- **TEXTE À LIRE**:
┌──

La fondation, créée en 2001 à la suite d’une étude menée par le groupe, s’est engagée dans la réinsertion des jeunes déscolarisés, avec, à la clé, un emploi dans un des hôtels du groupe. Le profil durant les inscriptions doit répondre à deux principaux critères : l’endroit où réside le demandeur et les facteurs qui ont occasionné sa déscolarisation.
Certes, durant les entretiens, nous arrivons à cerner à peu près le caractère des candidats et nous évaluons leurs motivations, afin de mieux les connaître»
Au départ, ce sont les localités de Barkly et Tamarin qui sont identifiées, en raison du nombre élevé de jeunes en déscolarisation secondaire qui s’y trouve. Une fois leurs inscriptions faites, ils sont pris en charge par la Beachcomber Academy, à Tamarin. Là, ils bénéficient d’un stage rémunéré de six mois en hôtellerie, avec la possibilité d’être embauchés comme cuisiniers ou valets de chambre. « Un suivi de leur stage est organisé afin d’évaluer leur degré d’engagement, leur comportement. On a noté que le plus souvent les filles étaient les plus assidues », fait observer Carole Thomas, qui s’est par la même occasion rendue compte du niveau de certains de jeunes : « En Form V, certains ne savaient pas lire une phrase. »

└──

- **PROBLÈME À RÉSOUDRE**:
Poursuivez, s'il vous plaît, le texte sur la fondation qui aide les jeunes déscolarisés à se réinsérer, en reprenant après sa dernière phrase.

- **DONNÉES FOURNIES**:
┌──

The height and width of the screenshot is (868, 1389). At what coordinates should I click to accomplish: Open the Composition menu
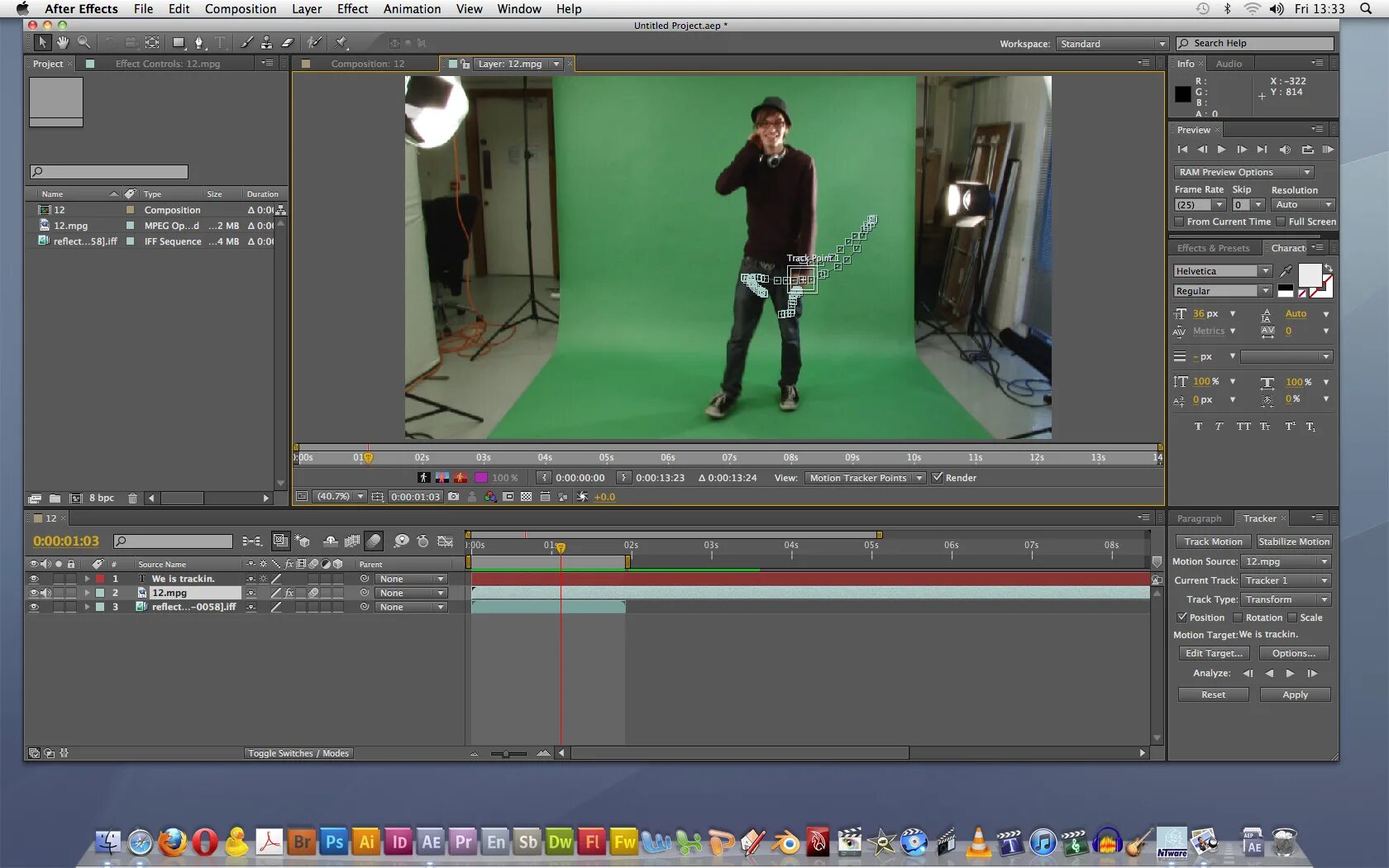241,9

└──

- **LA RÉPONSE**:
Les facteurs de la déscolarisation
Les facteurs de la déscolarisation sont souvent liés aux conditions sociales des familles et leur lieu de résidence. « Il arrive que les parents eux-mêmes n’aient pas été à l’école, ce qui réduit considérablement leurs chances d’obtenir des emplois rémunérateurs », note Frédéric Augustin. Ce facteur donne lieu à d’autres facteurs qui, à leur tour, enferme les enfants dans un cercle vicieux, dont la domiciliation dans des localités à problèmes, où il y a les fléaux sociaux, l’incapacité de bien se nourrir, l’absence de moyens d’être à égalité avec d’autres enfants à l’école. Mais tous les enfants ne subissent pas ces fléaux. Certains sont issus de familles aisées. » En termes clairs, il n’y a pas d’égalité devant l’école.
Pour bien cerner cette problématique, la formation en études sociales à l’université de Maurice (MBA en Human Resources pour Frédéric Augustin et maîtrise en Business Administration pour Carole Thomas) a été d’un apport important. Mais la seule formation académique, admettent-ils, ne suffit pas pour comprendre une situation nécessitant des données empiriques et leur validation théorique.
Nous sommes rarement au bureau. La majeure partie de notre travail, c’est la pratique»
Dans un article paru en 2005 dans la revue Déviance et Société, Maryse Esterle-Hedibel posait déjà la question suivante et tellement universelle : « Les élèves déscolarisés sont-ils des ''exceptions malheureuses'' dans un système qui contrôlerait la scolarité de tous, ou leur situation est-elle significative d’une sélection qui refoule à la marge ceux qui sont en inadéquation avec ses normes ? »
S’ils ne répondent pas directement à cette question, Frédéric et Carole comprennent néanmoins la dimension sociale de la problématique, pour avoir respectivement travaillé au Centre de Solidarité et comme responsable du CSR du collège Saint-Patrick pour le Trust Fund.
Appel aux inscriptions
Depuis 2006, la fondation a étendu son champ d’intervention à cinq régions, toutes dans la proximité des huit hôtels qui appartiennent à Beachcomber. L’appel aux inscriptions se fait à travers l’affichage, par les ONG, les centres sociaux et l’emailing. La réactualisation, si besoin, et leur mise à niveau se décident durant les cours précédents.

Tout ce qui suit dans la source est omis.